▸ TASK GOAL
Check every line of the material below for the string "Close", and return the ones that have it.

▸ SOURCE MATERIAL
-=-=-
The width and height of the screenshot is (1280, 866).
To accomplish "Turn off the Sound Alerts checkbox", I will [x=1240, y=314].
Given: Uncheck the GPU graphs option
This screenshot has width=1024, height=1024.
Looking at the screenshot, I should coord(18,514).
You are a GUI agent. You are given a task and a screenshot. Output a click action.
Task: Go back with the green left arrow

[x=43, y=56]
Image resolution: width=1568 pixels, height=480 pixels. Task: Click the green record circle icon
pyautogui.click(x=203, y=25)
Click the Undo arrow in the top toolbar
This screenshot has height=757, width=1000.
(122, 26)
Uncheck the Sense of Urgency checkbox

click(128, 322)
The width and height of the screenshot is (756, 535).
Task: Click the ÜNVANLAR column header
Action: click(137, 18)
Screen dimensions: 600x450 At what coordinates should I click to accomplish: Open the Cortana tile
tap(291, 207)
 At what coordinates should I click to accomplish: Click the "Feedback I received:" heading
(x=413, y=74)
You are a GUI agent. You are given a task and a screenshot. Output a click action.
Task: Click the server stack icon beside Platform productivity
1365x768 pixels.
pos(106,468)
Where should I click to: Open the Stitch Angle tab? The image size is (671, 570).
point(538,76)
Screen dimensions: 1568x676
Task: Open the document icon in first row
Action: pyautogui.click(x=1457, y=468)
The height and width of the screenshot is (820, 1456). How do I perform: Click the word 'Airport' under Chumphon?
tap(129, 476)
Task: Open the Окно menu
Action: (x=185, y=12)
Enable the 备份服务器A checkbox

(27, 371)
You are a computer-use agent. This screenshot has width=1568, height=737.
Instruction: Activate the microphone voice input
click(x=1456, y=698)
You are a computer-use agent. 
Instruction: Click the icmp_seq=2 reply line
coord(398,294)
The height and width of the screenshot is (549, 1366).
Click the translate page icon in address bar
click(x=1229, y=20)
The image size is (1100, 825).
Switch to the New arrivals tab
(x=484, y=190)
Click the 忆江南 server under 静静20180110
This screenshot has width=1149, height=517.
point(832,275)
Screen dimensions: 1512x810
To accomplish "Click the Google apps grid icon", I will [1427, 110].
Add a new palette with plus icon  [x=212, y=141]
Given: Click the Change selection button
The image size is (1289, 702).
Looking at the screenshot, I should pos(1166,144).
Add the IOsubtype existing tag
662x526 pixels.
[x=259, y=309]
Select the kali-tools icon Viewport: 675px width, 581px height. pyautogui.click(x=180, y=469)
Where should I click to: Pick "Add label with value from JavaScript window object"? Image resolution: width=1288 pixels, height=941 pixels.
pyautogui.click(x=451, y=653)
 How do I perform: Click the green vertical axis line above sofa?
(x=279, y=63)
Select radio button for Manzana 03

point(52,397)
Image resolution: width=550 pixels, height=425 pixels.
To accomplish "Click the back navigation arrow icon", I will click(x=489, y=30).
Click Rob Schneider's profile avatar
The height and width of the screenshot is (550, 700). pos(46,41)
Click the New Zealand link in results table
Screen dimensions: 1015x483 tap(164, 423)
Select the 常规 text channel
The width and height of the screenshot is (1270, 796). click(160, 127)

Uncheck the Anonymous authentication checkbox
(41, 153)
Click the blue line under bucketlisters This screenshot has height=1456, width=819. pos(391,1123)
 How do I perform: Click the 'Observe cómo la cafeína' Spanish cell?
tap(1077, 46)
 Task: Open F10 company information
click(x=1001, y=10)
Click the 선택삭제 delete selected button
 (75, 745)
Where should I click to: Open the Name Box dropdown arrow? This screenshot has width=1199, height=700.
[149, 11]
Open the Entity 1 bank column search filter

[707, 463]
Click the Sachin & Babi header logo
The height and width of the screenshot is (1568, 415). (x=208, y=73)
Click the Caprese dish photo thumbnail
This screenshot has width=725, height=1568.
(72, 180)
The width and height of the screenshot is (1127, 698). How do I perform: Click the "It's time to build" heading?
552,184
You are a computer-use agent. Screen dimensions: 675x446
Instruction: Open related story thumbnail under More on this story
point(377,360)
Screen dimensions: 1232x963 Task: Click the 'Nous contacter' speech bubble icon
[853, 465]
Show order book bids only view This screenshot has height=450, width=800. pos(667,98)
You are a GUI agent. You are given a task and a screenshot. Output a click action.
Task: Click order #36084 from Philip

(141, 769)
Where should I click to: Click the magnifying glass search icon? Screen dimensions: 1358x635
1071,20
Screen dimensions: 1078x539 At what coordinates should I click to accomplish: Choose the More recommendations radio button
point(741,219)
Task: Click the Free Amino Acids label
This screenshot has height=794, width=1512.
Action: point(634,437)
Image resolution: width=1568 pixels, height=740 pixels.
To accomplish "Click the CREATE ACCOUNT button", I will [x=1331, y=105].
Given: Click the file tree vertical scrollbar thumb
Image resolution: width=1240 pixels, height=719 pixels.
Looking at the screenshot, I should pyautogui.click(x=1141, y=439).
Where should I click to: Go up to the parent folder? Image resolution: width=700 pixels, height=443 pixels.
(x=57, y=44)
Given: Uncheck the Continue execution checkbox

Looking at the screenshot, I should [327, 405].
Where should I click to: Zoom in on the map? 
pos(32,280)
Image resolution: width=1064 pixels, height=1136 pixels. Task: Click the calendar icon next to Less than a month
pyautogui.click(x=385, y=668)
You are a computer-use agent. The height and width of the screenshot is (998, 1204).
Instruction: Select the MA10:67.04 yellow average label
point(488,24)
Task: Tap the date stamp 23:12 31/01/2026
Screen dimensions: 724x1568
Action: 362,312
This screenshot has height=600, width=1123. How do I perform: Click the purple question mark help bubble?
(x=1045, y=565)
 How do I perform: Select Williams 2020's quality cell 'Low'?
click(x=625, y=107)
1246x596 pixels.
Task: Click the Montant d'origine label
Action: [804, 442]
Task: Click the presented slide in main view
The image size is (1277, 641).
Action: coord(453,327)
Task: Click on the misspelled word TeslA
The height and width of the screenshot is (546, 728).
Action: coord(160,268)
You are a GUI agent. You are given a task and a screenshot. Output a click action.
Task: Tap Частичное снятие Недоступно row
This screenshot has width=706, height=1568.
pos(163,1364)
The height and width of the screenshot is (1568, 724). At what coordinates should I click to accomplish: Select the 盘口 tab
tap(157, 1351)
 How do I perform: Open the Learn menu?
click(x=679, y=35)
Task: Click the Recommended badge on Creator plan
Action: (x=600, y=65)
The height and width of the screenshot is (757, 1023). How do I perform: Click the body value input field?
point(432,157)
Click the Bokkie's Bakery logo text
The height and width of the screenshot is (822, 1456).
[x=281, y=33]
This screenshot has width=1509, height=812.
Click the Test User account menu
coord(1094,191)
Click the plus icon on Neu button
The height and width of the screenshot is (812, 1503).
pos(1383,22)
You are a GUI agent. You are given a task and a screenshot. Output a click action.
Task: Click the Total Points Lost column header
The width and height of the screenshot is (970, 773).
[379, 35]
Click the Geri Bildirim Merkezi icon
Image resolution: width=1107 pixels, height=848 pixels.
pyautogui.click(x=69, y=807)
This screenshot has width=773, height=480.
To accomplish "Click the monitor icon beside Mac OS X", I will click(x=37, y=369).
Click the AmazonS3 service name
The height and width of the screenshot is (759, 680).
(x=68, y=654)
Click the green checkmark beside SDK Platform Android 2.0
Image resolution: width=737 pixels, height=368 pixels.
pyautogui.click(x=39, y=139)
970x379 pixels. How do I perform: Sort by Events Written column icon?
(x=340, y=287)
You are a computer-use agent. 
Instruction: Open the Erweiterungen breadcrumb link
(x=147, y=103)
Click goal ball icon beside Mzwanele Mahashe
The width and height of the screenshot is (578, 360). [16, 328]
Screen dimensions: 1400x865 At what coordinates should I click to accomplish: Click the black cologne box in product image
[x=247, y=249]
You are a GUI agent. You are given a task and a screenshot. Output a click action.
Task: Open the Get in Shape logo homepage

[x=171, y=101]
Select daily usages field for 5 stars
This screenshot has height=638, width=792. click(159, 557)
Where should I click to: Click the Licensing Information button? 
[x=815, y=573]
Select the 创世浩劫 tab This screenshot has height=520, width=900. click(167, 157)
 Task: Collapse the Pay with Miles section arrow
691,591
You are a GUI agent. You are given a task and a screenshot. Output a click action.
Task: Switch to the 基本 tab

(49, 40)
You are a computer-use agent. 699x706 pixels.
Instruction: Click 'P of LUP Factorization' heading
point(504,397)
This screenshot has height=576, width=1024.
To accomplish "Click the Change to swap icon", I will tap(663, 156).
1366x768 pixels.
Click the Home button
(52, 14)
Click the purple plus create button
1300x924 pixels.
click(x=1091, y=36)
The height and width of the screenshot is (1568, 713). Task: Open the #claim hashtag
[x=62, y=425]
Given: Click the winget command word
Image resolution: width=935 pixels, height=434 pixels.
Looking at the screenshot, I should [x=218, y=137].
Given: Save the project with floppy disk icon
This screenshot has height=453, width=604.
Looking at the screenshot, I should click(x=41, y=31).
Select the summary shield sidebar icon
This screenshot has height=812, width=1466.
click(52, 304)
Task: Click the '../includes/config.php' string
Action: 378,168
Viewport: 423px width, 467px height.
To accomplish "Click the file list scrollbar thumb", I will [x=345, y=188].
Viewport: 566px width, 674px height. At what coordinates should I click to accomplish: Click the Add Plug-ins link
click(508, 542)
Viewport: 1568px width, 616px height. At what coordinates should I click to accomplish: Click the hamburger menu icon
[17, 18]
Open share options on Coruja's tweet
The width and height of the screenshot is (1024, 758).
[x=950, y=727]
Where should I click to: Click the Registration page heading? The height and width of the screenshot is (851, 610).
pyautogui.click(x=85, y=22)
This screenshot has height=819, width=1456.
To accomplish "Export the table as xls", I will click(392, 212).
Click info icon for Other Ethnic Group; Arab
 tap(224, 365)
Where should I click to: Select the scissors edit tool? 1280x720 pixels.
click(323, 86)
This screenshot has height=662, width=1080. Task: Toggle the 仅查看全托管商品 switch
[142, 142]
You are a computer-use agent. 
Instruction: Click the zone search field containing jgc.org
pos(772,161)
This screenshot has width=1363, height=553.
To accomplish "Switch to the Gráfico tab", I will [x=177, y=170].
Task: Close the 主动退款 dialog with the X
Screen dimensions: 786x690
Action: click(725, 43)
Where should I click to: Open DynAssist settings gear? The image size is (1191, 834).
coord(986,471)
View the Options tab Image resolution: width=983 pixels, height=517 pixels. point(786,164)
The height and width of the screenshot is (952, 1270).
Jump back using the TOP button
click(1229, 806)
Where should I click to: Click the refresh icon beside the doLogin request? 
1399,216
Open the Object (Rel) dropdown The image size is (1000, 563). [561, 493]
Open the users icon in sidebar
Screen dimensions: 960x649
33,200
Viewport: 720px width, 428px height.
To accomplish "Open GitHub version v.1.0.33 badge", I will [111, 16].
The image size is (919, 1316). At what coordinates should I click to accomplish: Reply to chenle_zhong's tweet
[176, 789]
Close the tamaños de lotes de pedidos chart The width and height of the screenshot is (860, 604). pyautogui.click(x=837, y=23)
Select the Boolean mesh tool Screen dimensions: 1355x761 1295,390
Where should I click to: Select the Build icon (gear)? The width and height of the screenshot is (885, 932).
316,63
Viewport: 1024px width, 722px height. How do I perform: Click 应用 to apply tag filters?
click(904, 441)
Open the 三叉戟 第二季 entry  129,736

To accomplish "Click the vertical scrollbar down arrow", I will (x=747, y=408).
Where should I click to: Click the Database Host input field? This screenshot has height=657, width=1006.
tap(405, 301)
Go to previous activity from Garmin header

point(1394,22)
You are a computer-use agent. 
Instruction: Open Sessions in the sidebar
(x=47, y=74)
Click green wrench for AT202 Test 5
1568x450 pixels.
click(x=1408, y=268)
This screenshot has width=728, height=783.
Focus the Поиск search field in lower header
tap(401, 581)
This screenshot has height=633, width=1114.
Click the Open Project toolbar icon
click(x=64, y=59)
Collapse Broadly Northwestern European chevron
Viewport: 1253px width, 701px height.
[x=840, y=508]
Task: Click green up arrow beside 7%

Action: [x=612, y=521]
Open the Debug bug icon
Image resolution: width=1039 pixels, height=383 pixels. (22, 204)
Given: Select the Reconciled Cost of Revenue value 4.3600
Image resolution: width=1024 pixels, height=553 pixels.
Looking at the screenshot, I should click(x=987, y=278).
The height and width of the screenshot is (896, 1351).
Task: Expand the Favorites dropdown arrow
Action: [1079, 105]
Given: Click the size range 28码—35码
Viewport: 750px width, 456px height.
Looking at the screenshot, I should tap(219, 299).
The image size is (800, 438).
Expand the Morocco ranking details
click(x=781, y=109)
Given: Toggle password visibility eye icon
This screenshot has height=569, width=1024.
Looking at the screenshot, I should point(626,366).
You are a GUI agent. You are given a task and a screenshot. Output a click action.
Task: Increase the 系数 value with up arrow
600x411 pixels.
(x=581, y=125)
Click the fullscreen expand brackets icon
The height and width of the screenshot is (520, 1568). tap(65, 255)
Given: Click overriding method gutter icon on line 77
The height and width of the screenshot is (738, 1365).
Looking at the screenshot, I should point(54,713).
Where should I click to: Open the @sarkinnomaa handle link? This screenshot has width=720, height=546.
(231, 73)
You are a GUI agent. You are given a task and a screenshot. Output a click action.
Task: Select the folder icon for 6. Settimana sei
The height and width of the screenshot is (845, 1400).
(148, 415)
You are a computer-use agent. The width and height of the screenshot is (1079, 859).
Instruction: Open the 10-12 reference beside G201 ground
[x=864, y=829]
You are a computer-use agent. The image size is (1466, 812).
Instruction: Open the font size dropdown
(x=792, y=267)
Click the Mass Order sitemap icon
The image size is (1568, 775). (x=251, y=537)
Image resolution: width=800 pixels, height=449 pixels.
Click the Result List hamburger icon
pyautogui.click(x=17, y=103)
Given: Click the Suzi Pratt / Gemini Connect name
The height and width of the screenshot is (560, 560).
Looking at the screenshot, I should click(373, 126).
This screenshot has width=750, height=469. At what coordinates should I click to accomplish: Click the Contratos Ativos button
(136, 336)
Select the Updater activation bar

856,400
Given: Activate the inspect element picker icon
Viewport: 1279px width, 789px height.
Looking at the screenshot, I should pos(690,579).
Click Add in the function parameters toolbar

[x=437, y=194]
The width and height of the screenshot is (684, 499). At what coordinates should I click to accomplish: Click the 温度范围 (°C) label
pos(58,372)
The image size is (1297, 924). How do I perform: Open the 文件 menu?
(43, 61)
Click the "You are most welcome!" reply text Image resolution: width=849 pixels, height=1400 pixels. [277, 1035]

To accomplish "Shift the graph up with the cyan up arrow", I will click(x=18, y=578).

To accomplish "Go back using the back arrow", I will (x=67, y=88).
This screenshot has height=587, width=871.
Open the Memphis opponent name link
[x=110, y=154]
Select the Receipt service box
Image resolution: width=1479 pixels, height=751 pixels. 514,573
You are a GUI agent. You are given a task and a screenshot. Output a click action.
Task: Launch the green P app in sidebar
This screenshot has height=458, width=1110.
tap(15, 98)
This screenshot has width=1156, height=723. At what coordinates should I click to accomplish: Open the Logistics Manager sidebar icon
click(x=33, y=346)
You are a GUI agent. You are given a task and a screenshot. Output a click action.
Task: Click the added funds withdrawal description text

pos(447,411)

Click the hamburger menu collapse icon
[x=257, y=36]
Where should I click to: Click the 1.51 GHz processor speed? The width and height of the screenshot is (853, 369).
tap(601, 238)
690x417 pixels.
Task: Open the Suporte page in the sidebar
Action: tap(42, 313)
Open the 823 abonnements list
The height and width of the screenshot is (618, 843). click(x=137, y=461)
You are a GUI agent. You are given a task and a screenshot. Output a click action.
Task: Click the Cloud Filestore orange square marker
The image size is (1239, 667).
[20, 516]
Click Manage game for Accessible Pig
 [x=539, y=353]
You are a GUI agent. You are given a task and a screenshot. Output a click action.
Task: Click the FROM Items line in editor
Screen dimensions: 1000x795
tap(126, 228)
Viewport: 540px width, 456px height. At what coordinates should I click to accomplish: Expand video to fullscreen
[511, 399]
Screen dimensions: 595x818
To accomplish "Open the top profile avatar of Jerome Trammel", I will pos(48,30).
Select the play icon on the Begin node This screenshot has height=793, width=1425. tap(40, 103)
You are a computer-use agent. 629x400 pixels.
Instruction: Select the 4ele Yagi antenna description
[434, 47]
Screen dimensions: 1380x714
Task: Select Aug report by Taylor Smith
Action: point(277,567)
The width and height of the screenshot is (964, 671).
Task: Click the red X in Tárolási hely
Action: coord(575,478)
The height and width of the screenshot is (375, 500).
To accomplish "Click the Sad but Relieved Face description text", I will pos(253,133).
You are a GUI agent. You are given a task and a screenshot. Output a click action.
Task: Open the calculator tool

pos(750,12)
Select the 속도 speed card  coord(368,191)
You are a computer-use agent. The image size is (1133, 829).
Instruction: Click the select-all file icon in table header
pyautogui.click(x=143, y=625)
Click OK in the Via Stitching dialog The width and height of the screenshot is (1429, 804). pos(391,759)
-=-=-
▸ ANSWER TO THIS EXERCISE
Task: Close the 主动退款 dialog with the X
Close the tamaños de lotes de pedidos chart The width and height of the screenshot is (860, 604). pyautogui.click(x=837, y=23)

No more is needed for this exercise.